RASopathies are a group of disorders caused by disruptions to the RAS‒MAPK pathway. Despite being in the same pathway, Neurofibromatosis Type 1 (NF1) and Legius syndrome (LS) typically present with phenotypes distinct from Noonan spectrum disorders (NSDs). However, some NF1/LS individuals also exhibit NSD phenotypes, often referred to as Neurofibromatosis‐Noonan syndrome (NFNS), and may be mistakenly evaluated for NSDs, delaying diagnosis, and affecting patient management.

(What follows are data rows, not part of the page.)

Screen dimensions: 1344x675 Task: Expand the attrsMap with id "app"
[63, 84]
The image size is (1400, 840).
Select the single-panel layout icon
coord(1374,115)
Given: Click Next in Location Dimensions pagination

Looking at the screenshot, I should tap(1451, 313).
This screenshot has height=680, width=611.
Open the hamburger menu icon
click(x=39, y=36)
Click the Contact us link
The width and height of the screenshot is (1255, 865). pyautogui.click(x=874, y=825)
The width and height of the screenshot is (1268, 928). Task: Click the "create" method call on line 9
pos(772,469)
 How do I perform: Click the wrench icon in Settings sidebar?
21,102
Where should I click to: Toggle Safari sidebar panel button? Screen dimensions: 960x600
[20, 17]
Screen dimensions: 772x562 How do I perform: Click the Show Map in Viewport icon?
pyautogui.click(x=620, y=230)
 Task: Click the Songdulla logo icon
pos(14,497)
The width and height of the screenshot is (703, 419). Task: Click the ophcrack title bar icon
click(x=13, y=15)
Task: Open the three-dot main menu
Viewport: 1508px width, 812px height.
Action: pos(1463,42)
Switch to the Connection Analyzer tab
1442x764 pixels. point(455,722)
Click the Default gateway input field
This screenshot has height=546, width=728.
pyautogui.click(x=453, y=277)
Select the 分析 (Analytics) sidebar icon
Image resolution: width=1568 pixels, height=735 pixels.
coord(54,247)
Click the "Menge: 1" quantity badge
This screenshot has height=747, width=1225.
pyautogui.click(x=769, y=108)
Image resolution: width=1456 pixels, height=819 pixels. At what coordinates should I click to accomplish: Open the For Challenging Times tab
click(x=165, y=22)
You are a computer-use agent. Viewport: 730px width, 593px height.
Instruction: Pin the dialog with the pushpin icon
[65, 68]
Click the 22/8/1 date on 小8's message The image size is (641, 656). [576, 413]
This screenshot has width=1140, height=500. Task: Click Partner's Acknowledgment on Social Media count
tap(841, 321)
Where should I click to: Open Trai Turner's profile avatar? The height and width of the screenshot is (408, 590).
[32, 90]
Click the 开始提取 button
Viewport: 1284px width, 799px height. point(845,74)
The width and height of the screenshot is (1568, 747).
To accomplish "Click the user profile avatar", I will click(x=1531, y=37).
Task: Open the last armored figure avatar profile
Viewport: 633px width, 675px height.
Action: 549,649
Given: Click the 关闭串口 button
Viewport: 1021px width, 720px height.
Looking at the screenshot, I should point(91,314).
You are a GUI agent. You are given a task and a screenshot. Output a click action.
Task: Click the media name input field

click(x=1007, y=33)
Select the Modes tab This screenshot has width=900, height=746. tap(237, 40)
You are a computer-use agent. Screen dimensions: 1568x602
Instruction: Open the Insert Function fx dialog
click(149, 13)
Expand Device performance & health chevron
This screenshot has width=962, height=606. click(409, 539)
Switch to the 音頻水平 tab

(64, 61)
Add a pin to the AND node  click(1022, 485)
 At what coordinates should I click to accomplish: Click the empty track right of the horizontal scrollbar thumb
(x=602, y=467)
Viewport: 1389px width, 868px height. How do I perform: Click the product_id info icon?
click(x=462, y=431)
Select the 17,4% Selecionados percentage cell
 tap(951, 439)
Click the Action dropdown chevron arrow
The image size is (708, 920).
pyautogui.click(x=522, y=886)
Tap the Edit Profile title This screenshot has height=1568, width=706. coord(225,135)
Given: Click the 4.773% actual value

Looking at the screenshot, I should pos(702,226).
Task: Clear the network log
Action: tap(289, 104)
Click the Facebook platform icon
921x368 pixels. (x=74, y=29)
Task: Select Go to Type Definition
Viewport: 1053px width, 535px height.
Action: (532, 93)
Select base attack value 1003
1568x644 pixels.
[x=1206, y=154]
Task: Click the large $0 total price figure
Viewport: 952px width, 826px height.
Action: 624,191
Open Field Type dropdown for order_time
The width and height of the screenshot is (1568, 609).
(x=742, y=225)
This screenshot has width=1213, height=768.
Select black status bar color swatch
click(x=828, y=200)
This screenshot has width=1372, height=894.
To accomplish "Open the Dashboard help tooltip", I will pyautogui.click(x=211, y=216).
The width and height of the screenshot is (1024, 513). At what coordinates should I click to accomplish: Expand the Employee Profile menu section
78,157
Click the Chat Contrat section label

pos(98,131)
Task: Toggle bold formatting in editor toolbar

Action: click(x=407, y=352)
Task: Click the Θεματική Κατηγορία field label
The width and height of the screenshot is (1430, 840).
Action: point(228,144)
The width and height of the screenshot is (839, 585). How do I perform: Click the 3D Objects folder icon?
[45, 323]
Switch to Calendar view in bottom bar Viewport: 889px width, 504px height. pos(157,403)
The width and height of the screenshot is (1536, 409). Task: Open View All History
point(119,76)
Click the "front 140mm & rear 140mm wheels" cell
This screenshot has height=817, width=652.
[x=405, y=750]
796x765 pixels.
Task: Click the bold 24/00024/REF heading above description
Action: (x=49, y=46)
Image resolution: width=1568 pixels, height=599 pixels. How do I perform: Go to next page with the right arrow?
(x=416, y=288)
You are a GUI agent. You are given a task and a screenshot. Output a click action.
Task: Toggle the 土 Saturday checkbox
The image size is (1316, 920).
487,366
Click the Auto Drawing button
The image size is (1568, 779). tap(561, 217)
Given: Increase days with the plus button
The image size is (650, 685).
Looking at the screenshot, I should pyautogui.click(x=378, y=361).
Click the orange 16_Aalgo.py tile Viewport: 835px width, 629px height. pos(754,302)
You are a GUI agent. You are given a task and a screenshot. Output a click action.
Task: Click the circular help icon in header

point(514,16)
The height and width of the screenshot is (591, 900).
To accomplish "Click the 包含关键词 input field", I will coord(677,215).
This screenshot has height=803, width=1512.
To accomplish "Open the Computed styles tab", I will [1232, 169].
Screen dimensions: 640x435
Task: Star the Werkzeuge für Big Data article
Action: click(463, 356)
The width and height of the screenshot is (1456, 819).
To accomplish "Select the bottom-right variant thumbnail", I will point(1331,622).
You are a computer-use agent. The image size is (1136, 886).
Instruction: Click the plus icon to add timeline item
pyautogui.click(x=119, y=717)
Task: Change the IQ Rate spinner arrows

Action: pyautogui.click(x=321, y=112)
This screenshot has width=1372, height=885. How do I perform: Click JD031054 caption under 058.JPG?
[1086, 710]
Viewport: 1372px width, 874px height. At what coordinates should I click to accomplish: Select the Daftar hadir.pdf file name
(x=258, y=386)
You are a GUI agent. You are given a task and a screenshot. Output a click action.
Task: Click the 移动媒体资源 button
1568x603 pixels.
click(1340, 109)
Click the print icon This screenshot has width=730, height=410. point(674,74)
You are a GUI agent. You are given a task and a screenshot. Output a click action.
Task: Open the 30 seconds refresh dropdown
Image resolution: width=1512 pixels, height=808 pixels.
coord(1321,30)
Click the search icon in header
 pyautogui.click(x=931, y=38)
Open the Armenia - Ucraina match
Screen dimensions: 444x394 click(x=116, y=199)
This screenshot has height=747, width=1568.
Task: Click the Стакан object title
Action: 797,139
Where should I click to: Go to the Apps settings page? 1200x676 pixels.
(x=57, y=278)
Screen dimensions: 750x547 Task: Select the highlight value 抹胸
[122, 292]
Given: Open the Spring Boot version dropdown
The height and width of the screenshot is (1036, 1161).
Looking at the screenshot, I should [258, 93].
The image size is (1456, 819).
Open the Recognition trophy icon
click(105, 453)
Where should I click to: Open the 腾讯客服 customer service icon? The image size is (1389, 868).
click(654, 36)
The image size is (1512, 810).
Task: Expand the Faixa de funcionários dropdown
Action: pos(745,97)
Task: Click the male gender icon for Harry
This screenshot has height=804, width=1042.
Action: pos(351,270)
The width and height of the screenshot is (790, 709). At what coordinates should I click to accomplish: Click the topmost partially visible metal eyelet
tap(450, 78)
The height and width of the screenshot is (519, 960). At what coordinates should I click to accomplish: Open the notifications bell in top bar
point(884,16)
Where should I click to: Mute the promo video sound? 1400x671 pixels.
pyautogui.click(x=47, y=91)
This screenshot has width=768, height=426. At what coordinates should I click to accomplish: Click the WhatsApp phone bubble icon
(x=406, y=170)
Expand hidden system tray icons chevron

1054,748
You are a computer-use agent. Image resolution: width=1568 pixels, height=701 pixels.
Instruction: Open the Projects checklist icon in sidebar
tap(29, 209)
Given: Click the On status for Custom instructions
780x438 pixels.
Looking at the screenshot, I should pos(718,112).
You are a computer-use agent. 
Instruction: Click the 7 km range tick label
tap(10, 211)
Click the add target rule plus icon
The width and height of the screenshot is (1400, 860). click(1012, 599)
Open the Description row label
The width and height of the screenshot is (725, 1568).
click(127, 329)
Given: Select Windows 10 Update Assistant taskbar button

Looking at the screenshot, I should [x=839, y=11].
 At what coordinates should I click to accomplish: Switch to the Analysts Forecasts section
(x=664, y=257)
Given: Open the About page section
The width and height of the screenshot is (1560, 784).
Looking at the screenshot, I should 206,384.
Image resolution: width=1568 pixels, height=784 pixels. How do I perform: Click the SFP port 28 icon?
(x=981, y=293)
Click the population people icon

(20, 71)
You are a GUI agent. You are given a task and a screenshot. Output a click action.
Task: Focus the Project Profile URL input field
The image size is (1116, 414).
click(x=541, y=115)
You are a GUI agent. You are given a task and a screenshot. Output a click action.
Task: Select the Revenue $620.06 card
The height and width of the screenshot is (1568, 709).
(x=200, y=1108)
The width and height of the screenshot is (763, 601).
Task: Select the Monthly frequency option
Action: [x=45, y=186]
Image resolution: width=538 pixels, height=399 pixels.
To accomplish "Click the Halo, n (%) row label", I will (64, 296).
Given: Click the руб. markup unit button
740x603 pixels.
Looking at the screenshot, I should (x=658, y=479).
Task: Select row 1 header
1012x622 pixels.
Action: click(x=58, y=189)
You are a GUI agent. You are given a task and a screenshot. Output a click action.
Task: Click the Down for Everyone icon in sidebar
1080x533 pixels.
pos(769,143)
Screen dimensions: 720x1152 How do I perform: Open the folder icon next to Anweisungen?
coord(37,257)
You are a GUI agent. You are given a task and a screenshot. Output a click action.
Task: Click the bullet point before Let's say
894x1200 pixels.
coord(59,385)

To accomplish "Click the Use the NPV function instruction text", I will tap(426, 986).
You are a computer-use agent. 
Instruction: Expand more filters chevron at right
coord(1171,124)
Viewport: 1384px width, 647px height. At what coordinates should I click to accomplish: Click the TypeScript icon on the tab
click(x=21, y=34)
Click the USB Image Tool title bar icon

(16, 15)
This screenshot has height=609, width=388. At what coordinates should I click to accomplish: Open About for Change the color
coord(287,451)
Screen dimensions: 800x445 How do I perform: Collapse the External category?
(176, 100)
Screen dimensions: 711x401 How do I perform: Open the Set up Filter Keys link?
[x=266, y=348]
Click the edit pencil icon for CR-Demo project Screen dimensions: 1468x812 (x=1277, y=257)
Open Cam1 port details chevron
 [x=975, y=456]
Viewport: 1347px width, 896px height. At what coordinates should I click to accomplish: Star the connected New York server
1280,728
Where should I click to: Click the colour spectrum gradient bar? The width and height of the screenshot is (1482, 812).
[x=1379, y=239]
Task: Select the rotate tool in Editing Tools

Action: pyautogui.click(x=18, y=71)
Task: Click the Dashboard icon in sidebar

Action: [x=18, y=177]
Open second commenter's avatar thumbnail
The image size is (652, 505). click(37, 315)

A derivation cohort of 28 patients with a prior negative NSD panel and either NFNS or a suspicion of NSD and café‐au‐lait spots underwent NF1 and SPRED1 sequencing. To further determine the utility and burden of adding these genes, a validation cohort of 505 patients with a suspected RASopathy were tested on a 14‐gene RASopathy‐associated panel.
In the derivation cohort, six (21%) patients had disease‐causing NF1 or SPRED1 variants. In the validation cohort, 11 (2%) patients had disease‐causing variants and 15 (3%) had variants of uncertain significance in NF1 or SPRED1. Of those with disease‐causing variants, 5/17 only had an NSD diagnosis.
Adding the NF1 and SPRED1 genes to Noonan spectrum disorder/RASopathy NGS gene panels modestly increases clinical diagnoses without significantly increasing the VUS burden. Since a diagnosis of NF1 or LS would change patient management, the NF1 and SPRED1 genes should be included on all to Noonan spectrum disorder/RASopathy NGS gene panels, including those used prenatally.